Lessons learned from botching an OS upgrade

Last weekend, I attempted to take advantage of a brief lull that I had after the Joint Mathematics Meeting to make a long-delayed upgrade to my work machine.  This machine, which is what I use to store data and run quantitative analyses, is a Linux laptop that’s been running on Ubuntu for the last six years.

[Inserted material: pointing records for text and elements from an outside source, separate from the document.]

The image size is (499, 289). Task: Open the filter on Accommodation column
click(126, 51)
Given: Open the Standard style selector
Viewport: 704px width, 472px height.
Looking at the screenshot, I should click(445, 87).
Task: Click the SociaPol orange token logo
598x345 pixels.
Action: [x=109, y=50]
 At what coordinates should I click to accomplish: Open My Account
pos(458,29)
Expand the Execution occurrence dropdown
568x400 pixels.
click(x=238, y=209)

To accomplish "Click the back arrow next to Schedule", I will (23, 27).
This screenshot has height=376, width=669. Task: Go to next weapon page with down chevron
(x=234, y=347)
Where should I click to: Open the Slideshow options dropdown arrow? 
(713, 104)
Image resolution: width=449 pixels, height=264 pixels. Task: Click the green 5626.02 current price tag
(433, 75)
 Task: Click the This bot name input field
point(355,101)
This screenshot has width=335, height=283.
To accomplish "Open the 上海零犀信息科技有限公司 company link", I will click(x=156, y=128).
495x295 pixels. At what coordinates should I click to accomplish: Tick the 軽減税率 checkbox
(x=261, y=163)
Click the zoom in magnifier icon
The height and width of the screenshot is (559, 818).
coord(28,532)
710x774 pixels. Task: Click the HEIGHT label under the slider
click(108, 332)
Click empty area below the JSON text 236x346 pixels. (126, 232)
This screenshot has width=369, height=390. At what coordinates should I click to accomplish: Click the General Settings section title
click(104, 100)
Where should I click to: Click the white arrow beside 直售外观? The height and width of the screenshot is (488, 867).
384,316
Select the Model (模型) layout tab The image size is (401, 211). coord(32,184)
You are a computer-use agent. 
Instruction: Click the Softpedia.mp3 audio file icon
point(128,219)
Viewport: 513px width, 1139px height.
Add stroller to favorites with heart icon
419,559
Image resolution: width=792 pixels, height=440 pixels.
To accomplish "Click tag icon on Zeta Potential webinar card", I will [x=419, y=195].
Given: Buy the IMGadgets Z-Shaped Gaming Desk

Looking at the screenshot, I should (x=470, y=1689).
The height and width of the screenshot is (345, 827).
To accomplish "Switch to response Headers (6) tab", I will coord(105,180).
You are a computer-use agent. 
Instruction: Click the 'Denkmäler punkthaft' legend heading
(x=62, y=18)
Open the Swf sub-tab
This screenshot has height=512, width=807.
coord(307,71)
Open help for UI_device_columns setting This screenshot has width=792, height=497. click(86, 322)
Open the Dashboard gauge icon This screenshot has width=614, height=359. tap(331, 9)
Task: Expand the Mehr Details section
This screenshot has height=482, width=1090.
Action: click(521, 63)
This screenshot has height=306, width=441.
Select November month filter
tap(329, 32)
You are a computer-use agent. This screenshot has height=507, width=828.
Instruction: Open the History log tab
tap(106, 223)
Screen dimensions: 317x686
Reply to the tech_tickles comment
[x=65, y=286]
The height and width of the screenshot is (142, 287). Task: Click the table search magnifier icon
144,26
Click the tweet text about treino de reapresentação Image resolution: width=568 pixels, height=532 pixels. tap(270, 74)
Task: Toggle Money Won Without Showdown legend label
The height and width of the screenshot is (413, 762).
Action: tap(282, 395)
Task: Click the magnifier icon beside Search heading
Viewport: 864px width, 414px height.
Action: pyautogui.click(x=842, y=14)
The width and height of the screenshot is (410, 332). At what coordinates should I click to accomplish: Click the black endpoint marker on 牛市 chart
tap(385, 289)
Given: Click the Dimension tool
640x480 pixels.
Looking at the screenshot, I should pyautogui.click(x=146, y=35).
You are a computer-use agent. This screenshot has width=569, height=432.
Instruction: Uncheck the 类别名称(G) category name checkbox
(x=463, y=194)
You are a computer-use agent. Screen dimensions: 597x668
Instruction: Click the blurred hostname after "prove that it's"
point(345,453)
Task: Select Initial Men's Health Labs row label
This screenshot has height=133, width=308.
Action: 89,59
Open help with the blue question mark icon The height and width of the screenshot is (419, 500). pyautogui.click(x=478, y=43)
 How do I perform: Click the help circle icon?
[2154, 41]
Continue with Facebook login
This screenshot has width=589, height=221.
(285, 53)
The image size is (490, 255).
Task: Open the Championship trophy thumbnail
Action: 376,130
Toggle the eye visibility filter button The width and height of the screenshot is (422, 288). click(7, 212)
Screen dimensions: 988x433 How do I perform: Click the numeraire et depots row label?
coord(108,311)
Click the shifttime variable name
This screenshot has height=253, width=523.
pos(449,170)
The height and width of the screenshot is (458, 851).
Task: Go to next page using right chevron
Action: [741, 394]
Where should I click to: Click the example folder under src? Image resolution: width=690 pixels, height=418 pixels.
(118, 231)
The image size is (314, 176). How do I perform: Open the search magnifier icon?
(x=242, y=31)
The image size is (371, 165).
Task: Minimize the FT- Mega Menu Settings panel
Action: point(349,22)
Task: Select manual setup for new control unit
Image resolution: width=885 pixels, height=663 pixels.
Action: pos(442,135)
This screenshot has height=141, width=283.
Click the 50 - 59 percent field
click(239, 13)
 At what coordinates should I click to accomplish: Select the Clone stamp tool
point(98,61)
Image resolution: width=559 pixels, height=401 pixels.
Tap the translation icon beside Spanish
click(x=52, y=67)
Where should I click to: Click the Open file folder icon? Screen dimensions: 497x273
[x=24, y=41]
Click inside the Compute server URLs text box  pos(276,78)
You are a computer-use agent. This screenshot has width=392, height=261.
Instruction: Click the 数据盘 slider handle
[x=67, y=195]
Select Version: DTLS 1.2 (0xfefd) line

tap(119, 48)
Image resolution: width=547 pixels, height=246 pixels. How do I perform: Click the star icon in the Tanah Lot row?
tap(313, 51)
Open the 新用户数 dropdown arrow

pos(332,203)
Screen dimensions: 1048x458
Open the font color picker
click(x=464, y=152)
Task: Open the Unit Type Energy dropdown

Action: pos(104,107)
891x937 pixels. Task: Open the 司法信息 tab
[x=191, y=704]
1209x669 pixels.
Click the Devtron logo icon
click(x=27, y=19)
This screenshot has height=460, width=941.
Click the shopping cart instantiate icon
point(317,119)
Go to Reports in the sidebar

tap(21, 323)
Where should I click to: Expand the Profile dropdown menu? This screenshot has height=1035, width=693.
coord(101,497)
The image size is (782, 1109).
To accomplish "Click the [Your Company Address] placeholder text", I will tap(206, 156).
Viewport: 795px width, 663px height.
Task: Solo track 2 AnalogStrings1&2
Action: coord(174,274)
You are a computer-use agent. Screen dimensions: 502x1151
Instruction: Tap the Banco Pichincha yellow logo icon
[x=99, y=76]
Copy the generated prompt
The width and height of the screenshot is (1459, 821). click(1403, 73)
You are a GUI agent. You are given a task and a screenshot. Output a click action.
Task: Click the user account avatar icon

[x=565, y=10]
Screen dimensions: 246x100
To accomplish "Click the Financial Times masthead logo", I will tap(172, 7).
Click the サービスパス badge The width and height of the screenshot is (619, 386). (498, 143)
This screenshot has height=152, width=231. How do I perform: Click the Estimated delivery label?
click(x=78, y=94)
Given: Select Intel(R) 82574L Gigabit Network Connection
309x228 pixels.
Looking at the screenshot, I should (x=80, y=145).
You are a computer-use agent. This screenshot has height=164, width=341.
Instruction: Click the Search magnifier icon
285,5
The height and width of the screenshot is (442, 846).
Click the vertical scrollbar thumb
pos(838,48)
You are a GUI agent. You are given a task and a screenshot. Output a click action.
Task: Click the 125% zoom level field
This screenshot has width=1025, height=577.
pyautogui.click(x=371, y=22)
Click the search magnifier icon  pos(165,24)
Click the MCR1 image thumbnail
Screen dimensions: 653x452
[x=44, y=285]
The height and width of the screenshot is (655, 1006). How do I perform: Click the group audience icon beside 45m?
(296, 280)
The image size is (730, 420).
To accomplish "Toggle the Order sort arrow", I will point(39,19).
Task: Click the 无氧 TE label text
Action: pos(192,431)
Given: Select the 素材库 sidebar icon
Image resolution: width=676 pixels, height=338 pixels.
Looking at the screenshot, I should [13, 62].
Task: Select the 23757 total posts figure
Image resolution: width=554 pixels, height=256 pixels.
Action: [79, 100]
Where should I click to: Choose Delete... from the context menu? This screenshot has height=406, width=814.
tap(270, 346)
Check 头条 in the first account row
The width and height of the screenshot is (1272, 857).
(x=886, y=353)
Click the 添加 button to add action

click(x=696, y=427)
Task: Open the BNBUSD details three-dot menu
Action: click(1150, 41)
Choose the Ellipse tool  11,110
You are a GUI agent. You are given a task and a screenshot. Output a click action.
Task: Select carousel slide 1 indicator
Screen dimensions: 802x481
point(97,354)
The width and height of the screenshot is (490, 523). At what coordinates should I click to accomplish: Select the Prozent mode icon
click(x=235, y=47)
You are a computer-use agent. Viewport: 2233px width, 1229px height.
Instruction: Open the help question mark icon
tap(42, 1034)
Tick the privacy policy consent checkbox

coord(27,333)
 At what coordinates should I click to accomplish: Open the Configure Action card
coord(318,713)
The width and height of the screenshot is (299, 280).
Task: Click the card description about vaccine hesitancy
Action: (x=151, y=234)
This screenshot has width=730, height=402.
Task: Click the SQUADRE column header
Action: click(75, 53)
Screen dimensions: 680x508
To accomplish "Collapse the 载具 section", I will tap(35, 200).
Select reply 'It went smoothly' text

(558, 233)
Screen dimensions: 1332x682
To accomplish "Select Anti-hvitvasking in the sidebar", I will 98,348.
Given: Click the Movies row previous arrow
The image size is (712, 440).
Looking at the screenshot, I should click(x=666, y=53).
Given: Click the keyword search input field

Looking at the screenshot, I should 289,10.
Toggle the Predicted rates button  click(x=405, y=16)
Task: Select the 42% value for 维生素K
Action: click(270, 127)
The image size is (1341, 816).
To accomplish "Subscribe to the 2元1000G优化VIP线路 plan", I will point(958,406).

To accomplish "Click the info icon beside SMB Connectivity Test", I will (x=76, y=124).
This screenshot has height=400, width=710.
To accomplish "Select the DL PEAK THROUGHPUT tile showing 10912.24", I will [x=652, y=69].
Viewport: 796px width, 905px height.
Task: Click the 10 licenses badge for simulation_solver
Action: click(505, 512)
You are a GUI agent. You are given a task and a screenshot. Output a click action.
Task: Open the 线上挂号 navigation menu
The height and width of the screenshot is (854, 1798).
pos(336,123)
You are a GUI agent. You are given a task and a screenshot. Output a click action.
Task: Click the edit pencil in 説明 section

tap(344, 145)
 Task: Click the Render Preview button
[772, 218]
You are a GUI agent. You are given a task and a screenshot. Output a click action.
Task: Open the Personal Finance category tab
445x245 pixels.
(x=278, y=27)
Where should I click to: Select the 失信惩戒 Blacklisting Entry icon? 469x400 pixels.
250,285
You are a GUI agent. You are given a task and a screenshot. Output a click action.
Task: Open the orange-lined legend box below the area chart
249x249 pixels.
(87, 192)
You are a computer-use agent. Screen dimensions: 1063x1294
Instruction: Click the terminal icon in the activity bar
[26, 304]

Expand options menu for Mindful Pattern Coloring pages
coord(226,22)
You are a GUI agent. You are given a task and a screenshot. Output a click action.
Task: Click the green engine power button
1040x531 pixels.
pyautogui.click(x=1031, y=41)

I have more than enough experience with Linux distributions to know to expect the unexpected when it comes to upgrades, but the Ubuntu project has invested a lot of effort in making installs and upgrades as painless as possible.  The last time I upgraded my machine (12.04 LTS to 14.04 LTS), the upgrade was pleasantly and surprisingly straightforward, so I thought that this upgrade from 14.04 LTS to 16.04 LTS would go just as well.  I’ll let my Twitter thread take it from there (click on the tweet to find it):

Fortunately, I’ve learned my lesson from previous hard drive failures and data loss disasters, and I am much more disciplined about backing up my most valuable documents and data.  I used TestDisk/PhotoRec to extract photos and other documents from the hard drive (and I sincerely thank Daniel Rossbach (@da_rossbach) for suggesting those tools), and it was effective at extracting a big dump of salvaged data.  I’ve since reformatted and reinstalled Ubuntu on my laptop, and I’ve restored my backups to the machine as well.  There will be some lost files, and the databases are lost and have to be rebuilt, but it seems that the only thing I’ve lost has been a week of aggravation.  That’s much more preferable to the alternative.

So what lessons have I learned from this event?

If you use Linux, set up a home partition. In the past, it was hard for me to imagine how much space I needed for personal and work files and how much space I needed to reserve for system files.  So I placed everything in a single partition, which reduces the need for mental arithmetic.  Unfortunately, it also exposed me to data risk in case an upgrade to the operating system goes wrong.  And if backups aren’t consistent, the risk of loss becomes very real.  A separate home partition reduces that risk significantly by isolating the system files, so if the worst-case scenario occurs it won’t be as devastating. I reserve about 40-50 GB for the root partition and leave the rest (more than 100 GB) to the home partition, which is plenty and manageable.

Back up, back up often, and back up everything. All it takes is one major data loss event to become very passionate about regular backups.  From personal experience, it is a painful, ruinous, and potentially career-changing event.  I’ve backed up my most important files — source code, analysis results, publications, legal and economic documents — but until recently I hadn’t backed up everything on my home folder.  There were a couple of reasons for that, such as lack of backup storage space and a reluctance to put personal documents in a third-party environment that can get hacked.  Now that we live in an era where storage is so cheap (1TB hard drives are now being sold for less than $80, and on the cloud for less than $10/month!), there is really no reason to not back up all of your files.  How often you need to back up is a matter of how much loss you’re willing to tolerate.  I like the continual backup that cloud storage provides, but some people only need to backup once a week. Pick a regular schedule and stick to it, and choose backup services and programs that require minimal setup.

Use the cloud, but use external hard drives, too. This is all about increasing redundancy in a data backup scheme.  Storage is cheap, so purchase cloud storage, purchase an external hard drive, and use both regularly and consistently in your backups.

Don’t forget your databases. It’s easy to forget to backup your databases, but if you lost them, how hard would it be to recreate them?  If you have the raw data and ingestion code to automate things (you did do that, right?) it makes things easier, but it will take a while depending on how much data you have.  Set up a regular schedule where you dump the current state of your databases to a database backup/restore folder, and make sure those files are backed up.

Losing data due to malfunctioning software or operating systems is terrible, and it can cost you time, money, memories, or even careers.  It will happen at some point in your life, but you can prepare for it with a well thought out plan for protecting your data, from drive partitioning to frequent backup across multiple storage media.

So in conclusion, I’m back!  More analytics content to come soon.